ASSIGNED TASK »
In the data below, how many lines contain the word "agent"? Answer with the number alone.

Records contained in a dataset »
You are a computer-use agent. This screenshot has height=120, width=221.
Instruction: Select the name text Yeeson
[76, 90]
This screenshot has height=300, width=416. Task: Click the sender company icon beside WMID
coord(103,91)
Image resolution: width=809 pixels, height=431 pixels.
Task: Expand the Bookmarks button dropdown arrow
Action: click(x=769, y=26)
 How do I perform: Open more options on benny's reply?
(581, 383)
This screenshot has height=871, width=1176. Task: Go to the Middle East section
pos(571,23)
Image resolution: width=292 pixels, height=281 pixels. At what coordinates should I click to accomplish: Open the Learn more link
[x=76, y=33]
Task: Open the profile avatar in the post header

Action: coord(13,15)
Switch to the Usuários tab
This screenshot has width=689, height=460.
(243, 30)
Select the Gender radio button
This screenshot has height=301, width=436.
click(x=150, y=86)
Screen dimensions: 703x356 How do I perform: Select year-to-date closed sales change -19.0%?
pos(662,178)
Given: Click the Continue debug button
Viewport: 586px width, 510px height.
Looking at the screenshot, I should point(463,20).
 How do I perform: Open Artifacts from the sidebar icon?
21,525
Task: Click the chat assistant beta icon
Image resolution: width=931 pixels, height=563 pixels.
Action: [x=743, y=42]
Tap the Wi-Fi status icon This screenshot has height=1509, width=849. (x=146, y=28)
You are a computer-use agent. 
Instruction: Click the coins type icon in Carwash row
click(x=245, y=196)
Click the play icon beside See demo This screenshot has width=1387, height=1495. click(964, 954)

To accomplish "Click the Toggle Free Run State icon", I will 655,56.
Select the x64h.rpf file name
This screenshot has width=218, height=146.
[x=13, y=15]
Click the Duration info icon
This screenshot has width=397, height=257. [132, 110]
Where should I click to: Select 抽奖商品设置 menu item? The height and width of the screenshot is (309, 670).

SOLUTION TO THIS TASK »
2